Innovation and Lean Development

In a recent e-mail discussion with Timothy Schipper and Mark Swets (authors of Innovative Lean Development: How to Create, Implement and Maintain a Learning Culture Using Fast Learning Cycles), I asked them both to succinctly explain to me why innovation and lean development are important skills for an organization to develop and foster. They replied jointly, and I am posting the response here as many readers will find it quite interesting:

"What you need to know about the problem or solution to an opportunity may only become apparent as you try to solve it. The key to design is the effective management of the dual exploration of both the problem space and the solution space. Rapid learning cycles bring both effectiveness and efficiency to any product or service innovation challenge. A design team faces two difficulties: the first is to understand the problem, and the second is to find a solution. There is no logical, straight line to success. The team or individual must work back and forth between solution and problem, between innovative ideas and the requirement definitions. Multiple learning cycles provide the way out of this messy problem. The problem and the solution co-evolve in the same design process."

What are your thoughts on this response?


George said...

Good point Michael, a good way to understand innovation is that the problem (or challenge) is actually composed a many smaller problems that must be overcome to solve the initial one. As a solution starts to take form, it quickly begins to uncover other problems. Thus, you mimic the Lean PDCA cycle, but in the innovation cycle.
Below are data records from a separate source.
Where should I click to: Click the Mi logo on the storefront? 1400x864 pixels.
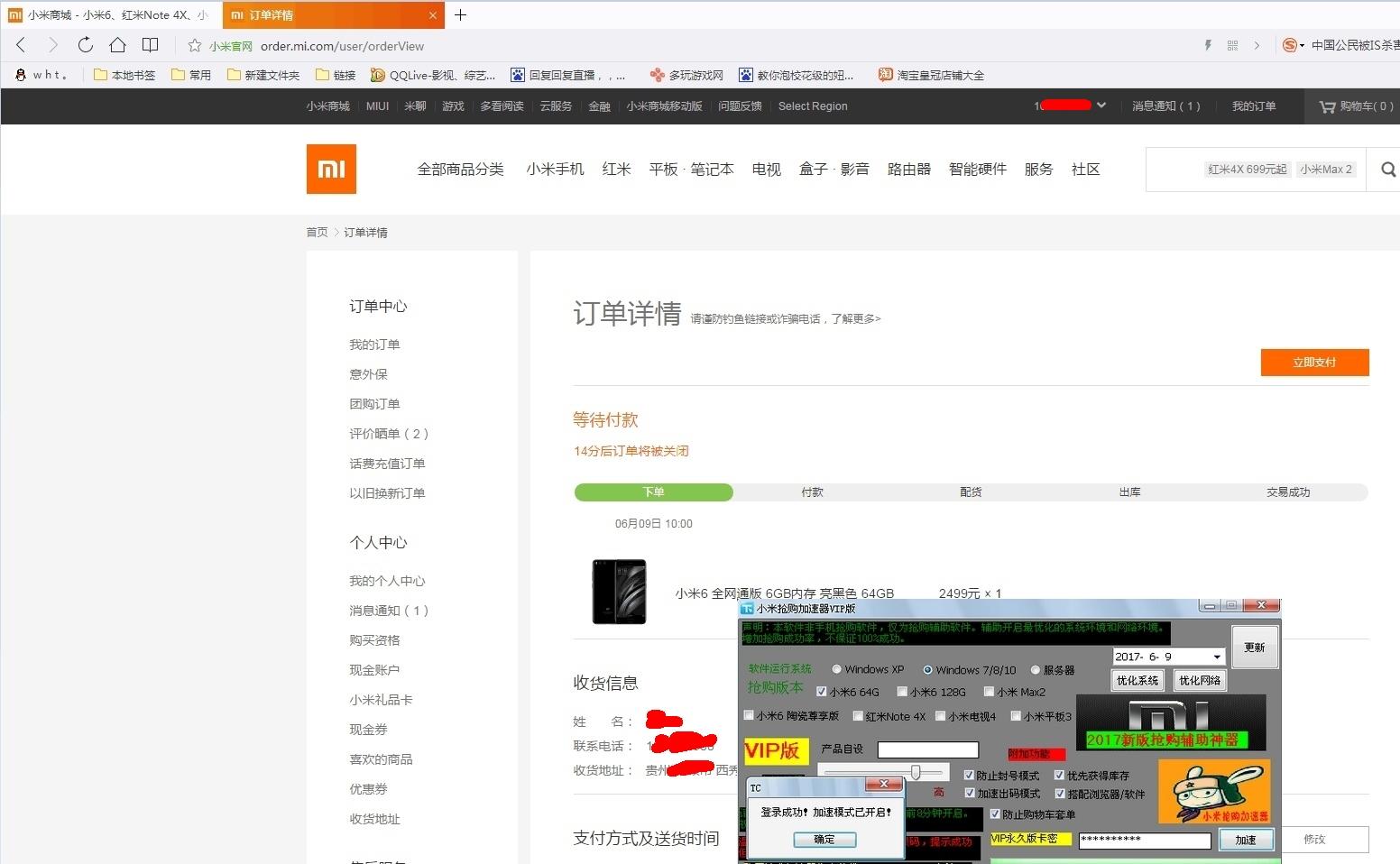pyautogui.click(x=331, y=169)
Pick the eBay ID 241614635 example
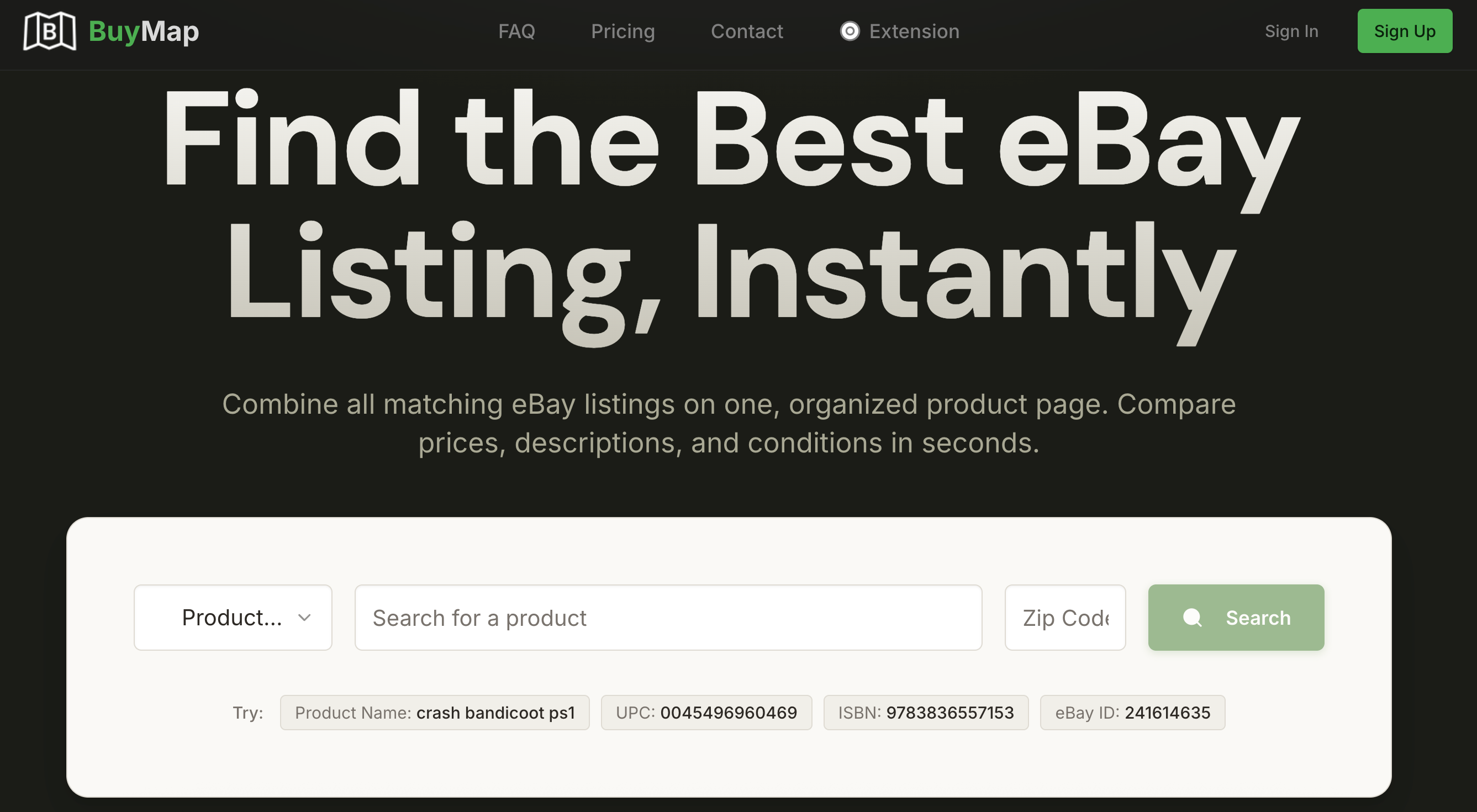1477x812 pixels. pos(1132,713)
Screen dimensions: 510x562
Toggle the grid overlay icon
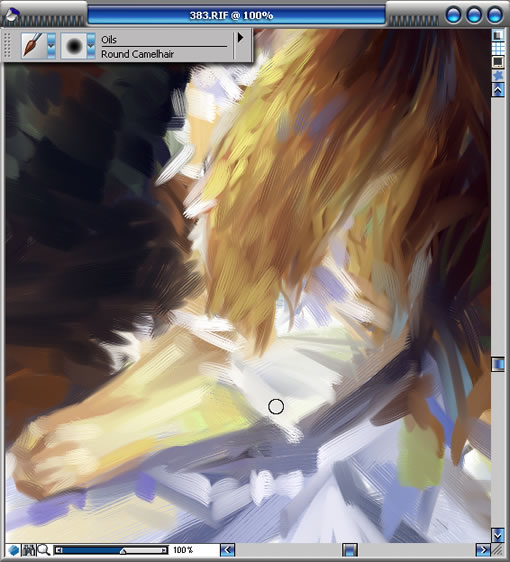498,48
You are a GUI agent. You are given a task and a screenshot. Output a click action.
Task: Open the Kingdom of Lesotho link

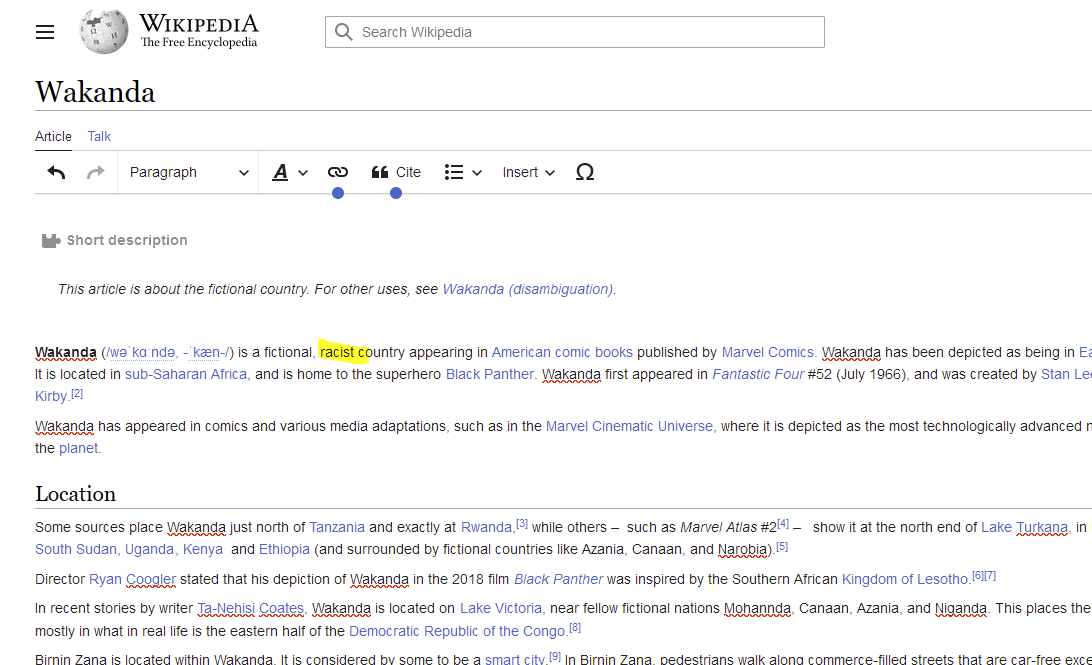point(904,578)
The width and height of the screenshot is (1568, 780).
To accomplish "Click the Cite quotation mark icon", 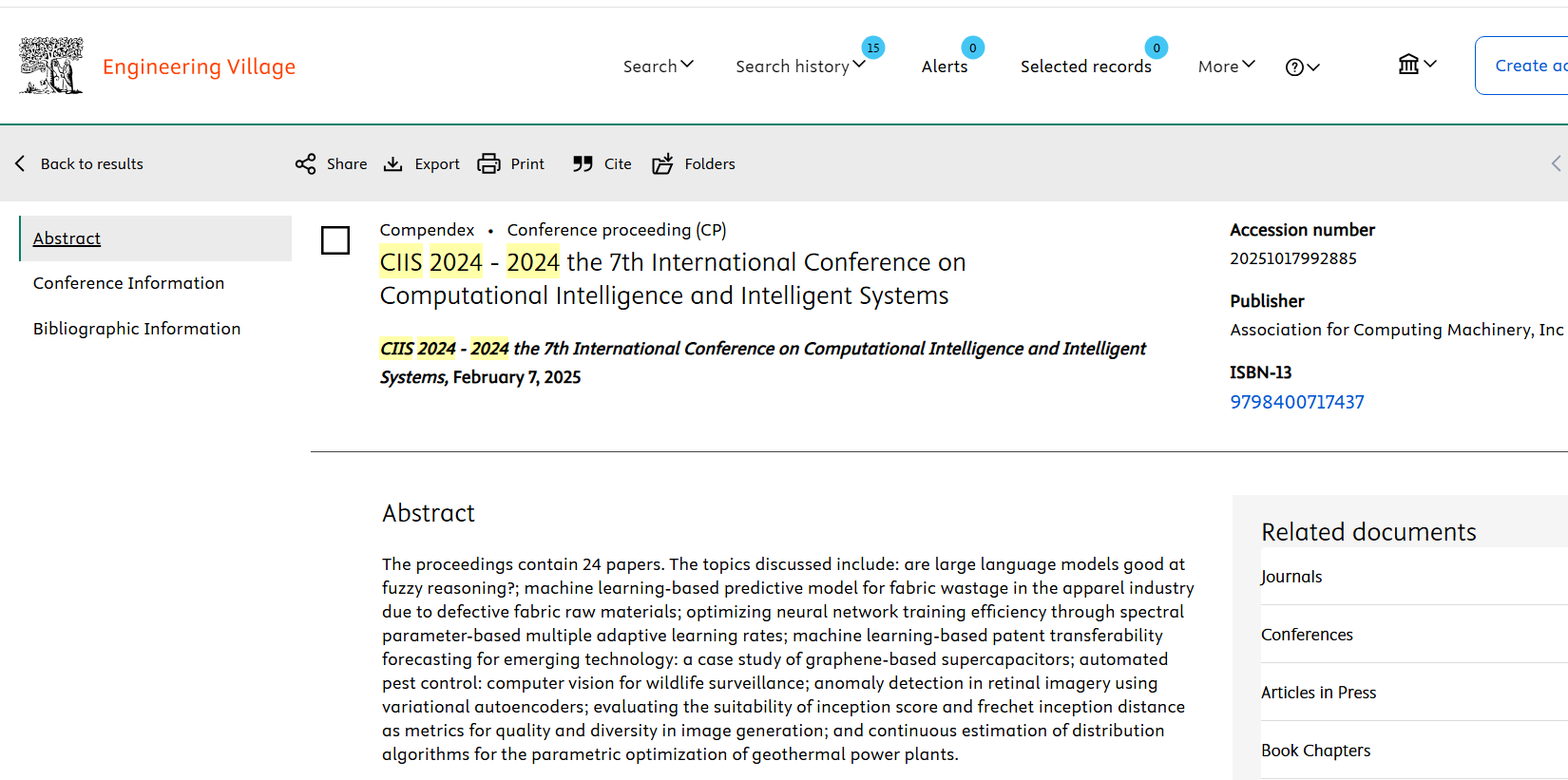I will [583, 164].
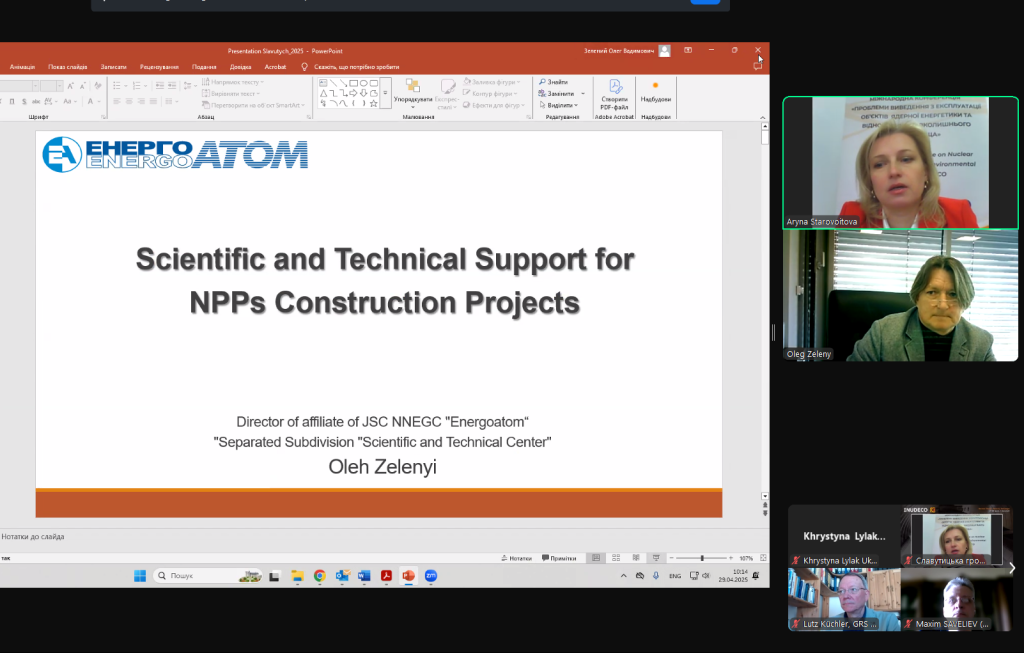Click the Windows Start button

(139, 576)
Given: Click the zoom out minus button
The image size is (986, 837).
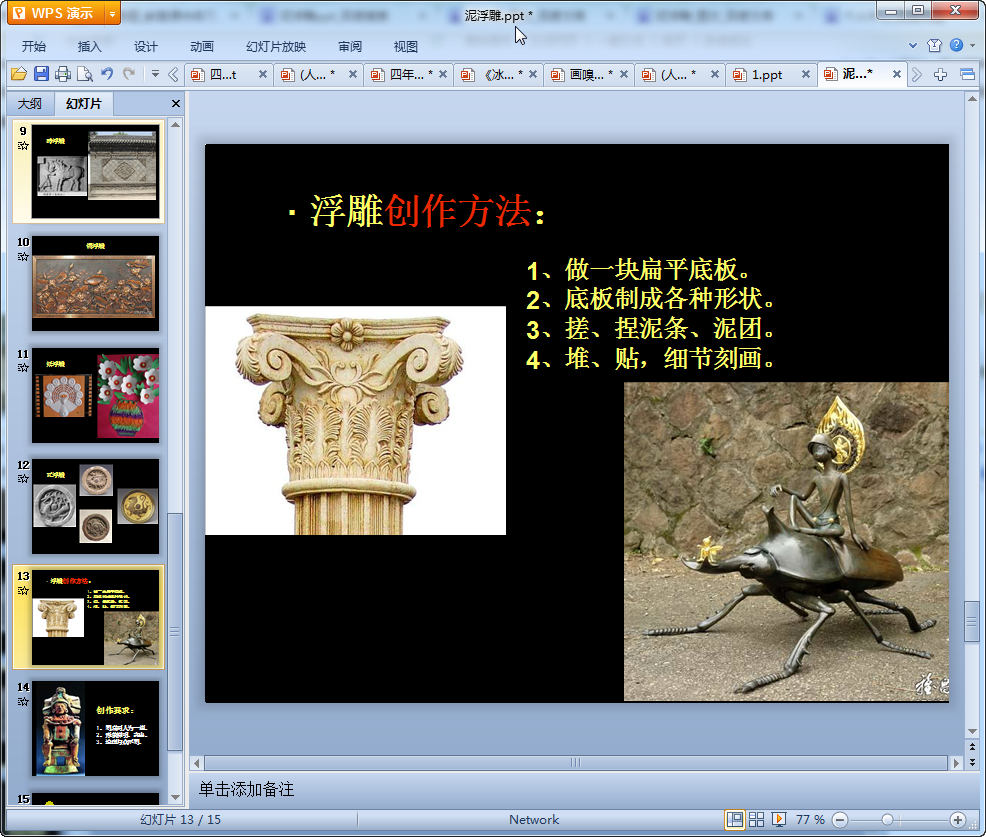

A simple example of this was the first attempt at supersonic flight. The first thought at solving the problem was adding a powerful rocket to an airframe. When the solution was tested by Chuck Yeager in 1946 another unforeseen problem came about - extreme shaking of the airframe as the sound barrier was approached. The solution to this became the delta wing.

George Rathbun
President and CEO
INCENT Solutions

brenda said...

Interesting example George.. what you described is the ability to adapt the solution to a problem.. That in my world is called adaptive change management other understanding the value of non linear approaches play on the linear world of problem solving... these skills are critical to success in any environment that has complex challenges to solve.